BEGIN SUPPLIED DATA

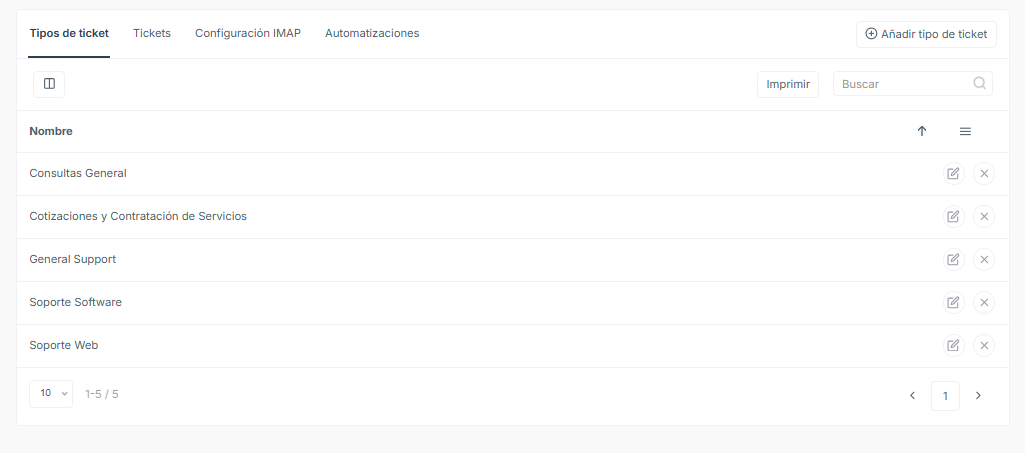
Task: Edit the Consultas General ticket type
Action: point(953,174)
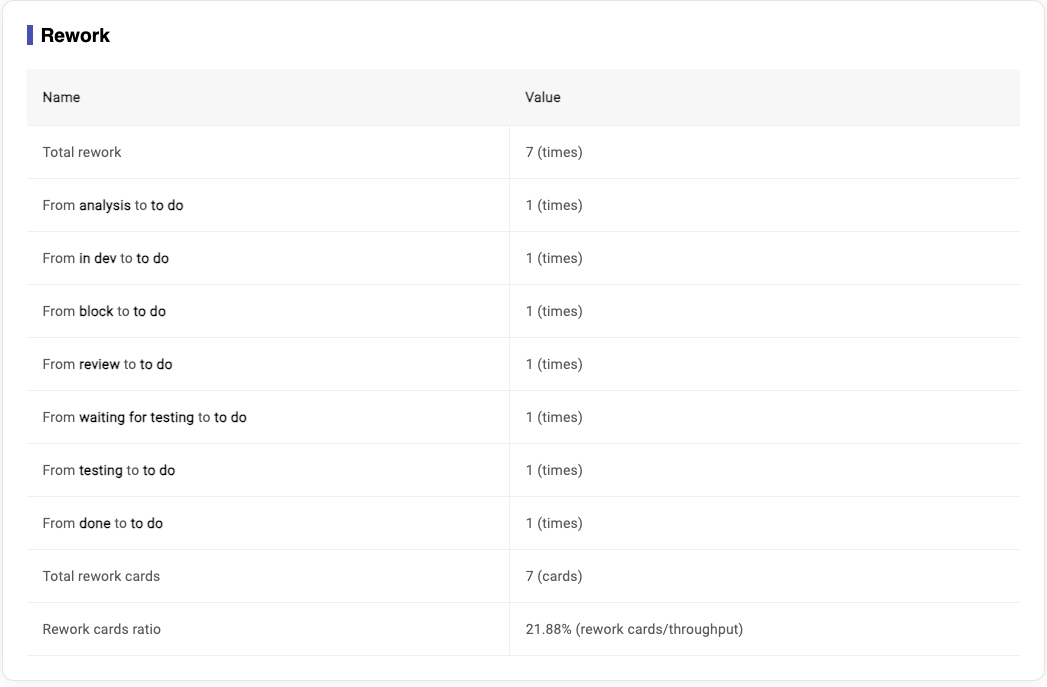Select the Name column header
This screenshot has height=687, width=1047.
pos(61,97)
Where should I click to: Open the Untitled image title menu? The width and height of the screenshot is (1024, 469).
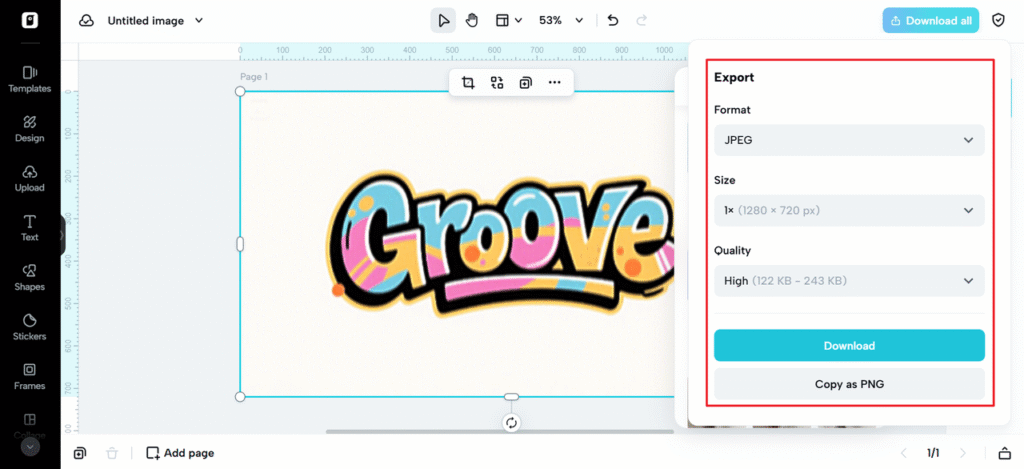[155, 20]
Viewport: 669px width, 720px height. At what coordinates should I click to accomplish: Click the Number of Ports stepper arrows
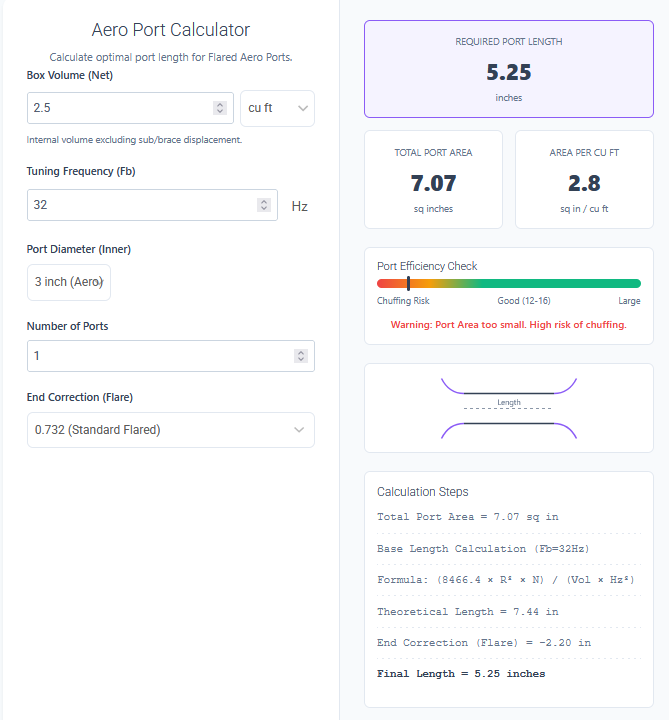301,356
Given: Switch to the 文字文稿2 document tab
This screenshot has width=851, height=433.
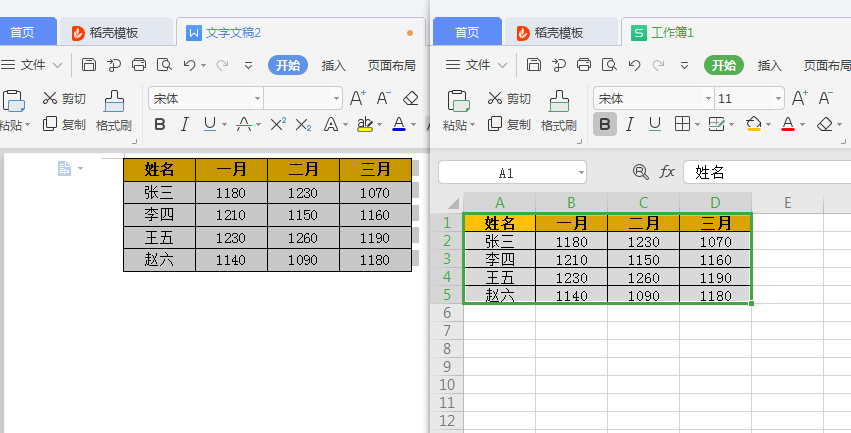Looking at the screenshot, I should point(232,32).
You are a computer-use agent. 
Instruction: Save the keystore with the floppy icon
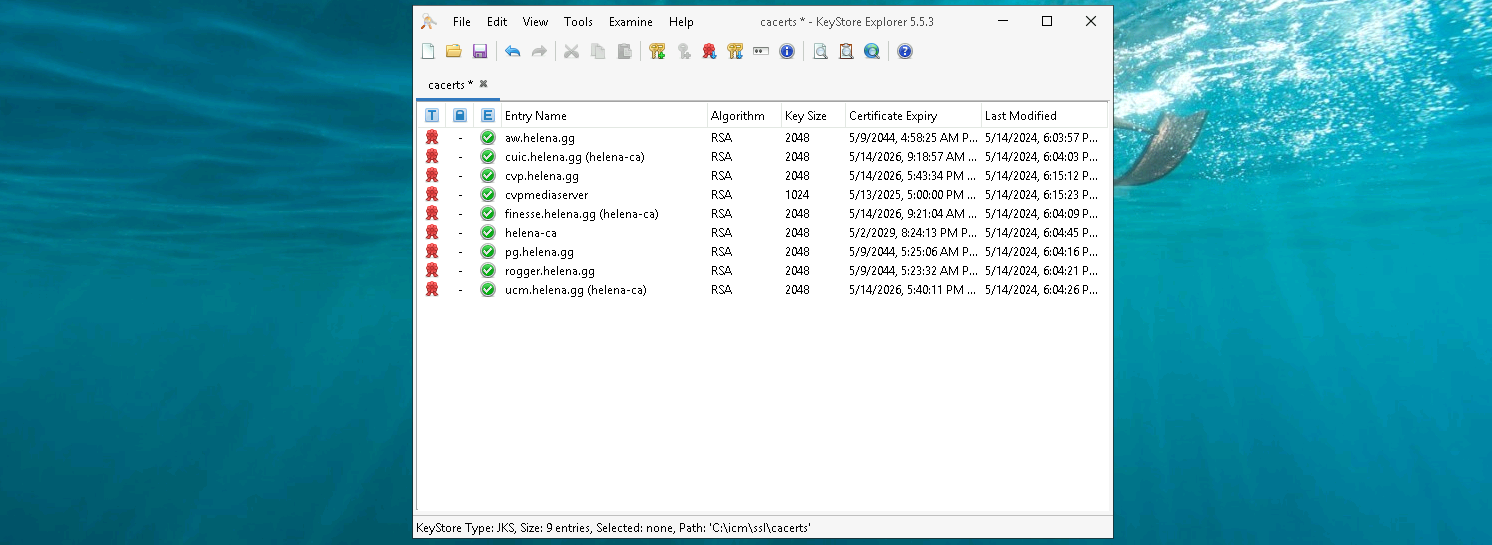click(x=480, y=51)
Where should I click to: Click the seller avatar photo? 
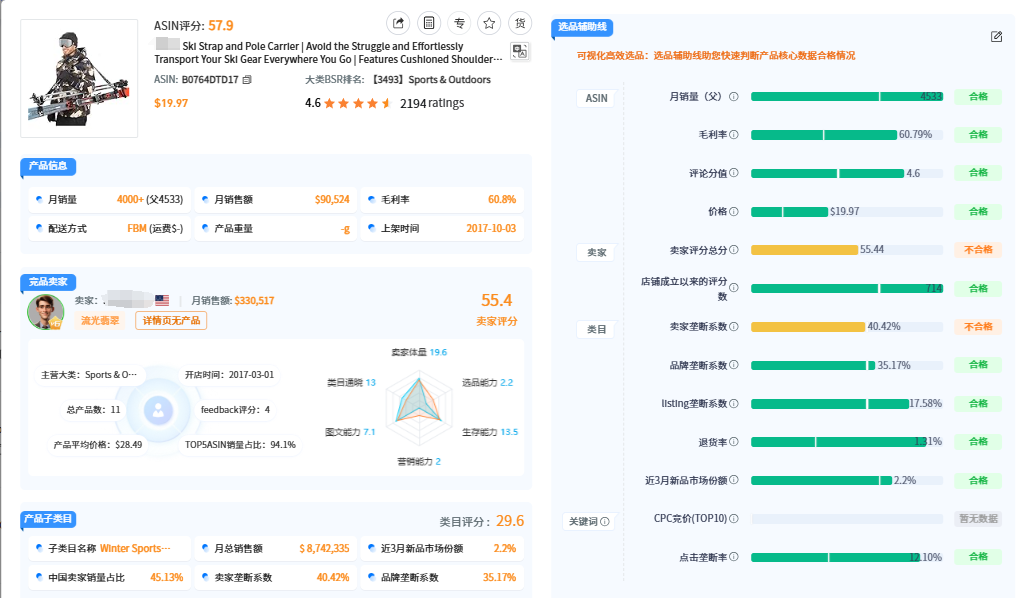point(45,312)
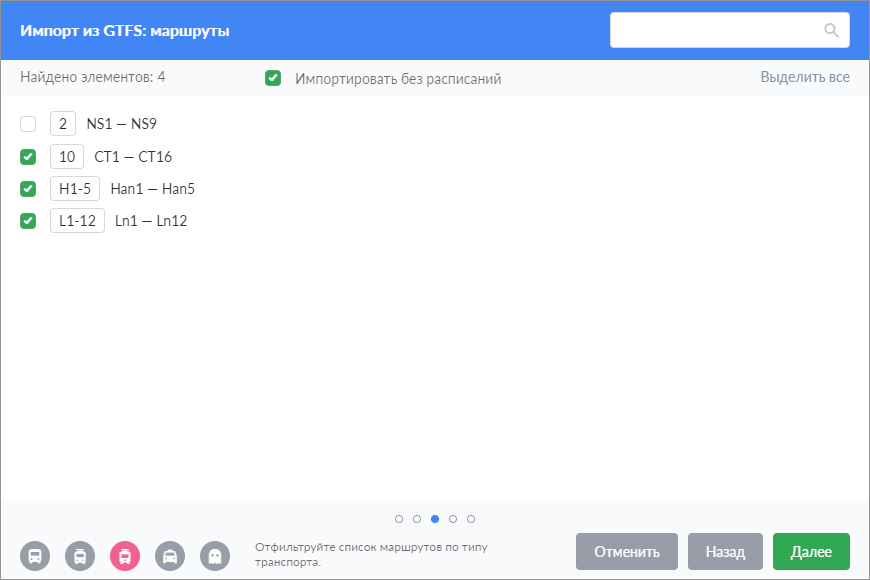Filter routes by bus transport type
The height and width of the screenshot is (580, 870).
(35, 555)
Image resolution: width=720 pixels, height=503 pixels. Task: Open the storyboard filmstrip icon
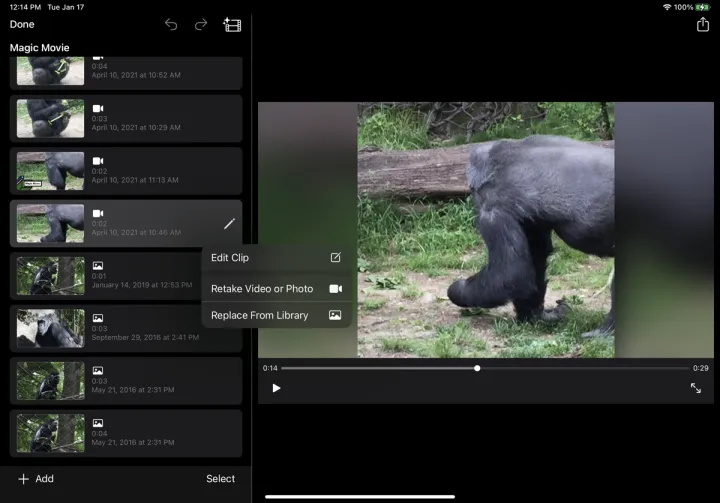232,24
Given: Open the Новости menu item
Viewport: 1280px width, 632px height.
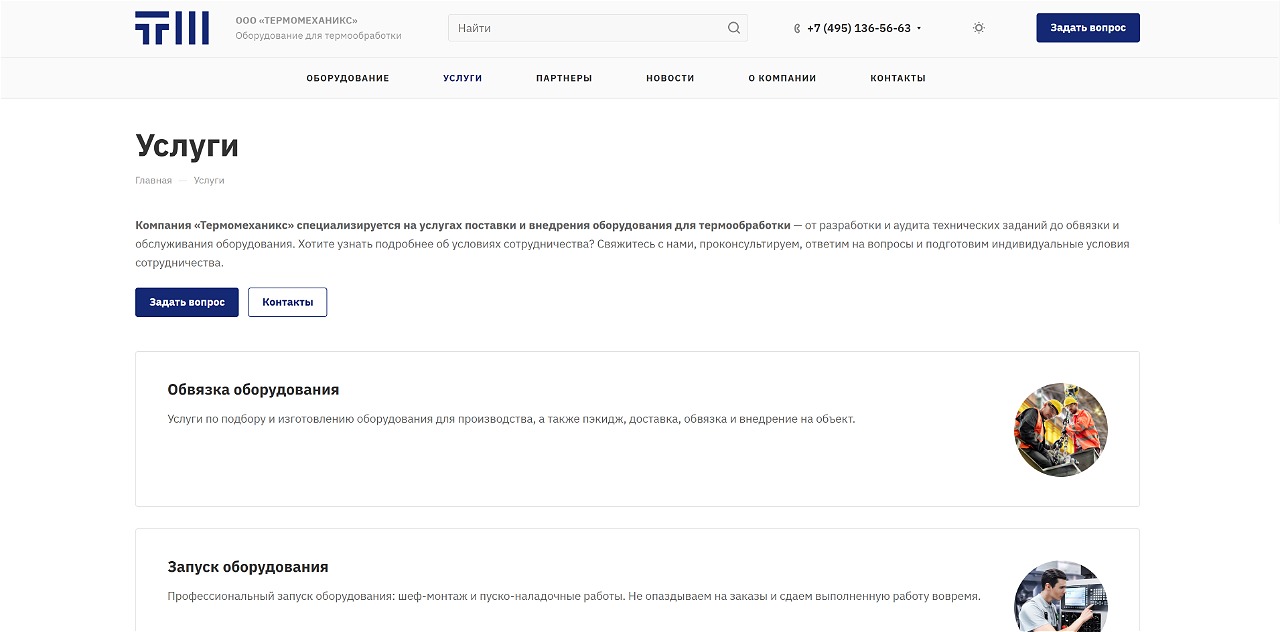Looking at the screenshot, I should click(x=670, y=78).
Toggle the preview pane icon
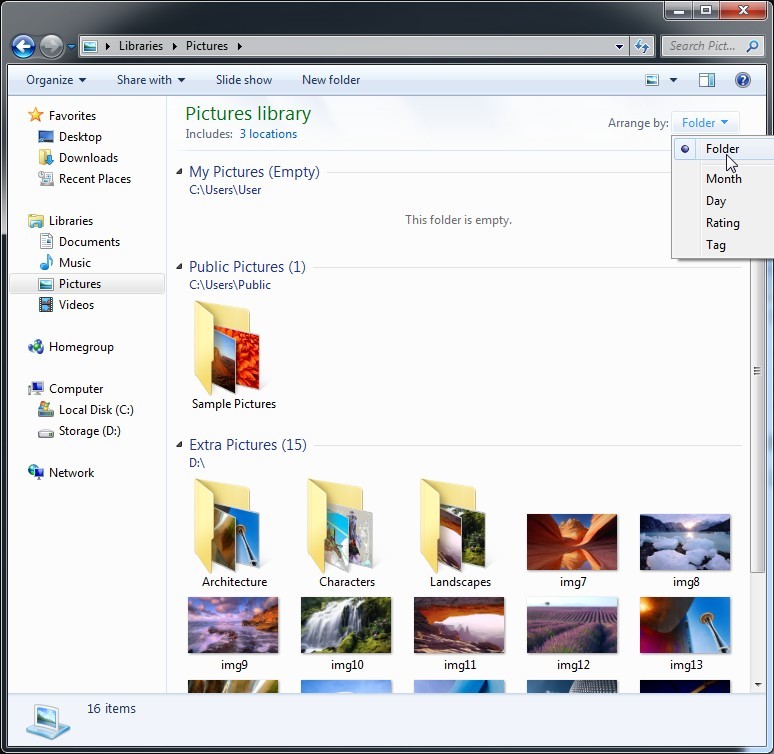The width and height of the screenshot is (774, 754). click(x=706, y=80)
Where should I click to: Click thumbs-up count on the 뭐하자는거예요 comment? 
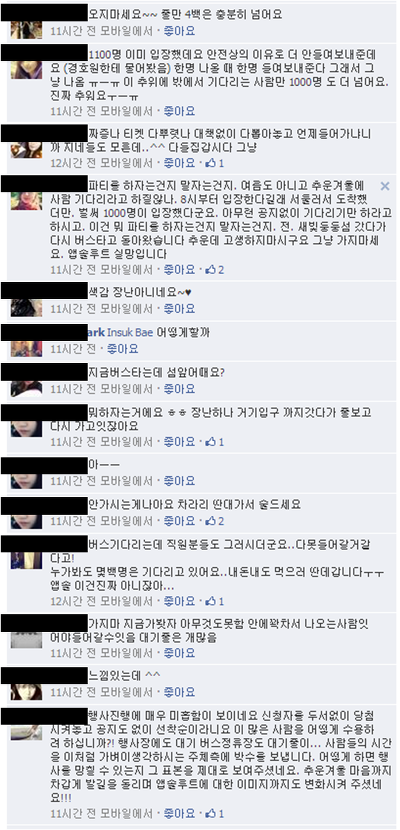(x=214, y=441)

END SUPPLIED DATA

What is needed is every line from the data above that includes the string "Given", copied out.

• [PROBLEM SOLUTION]
Given: Switch to the 文字文稿2 document tab
Given: Open the Новости menu item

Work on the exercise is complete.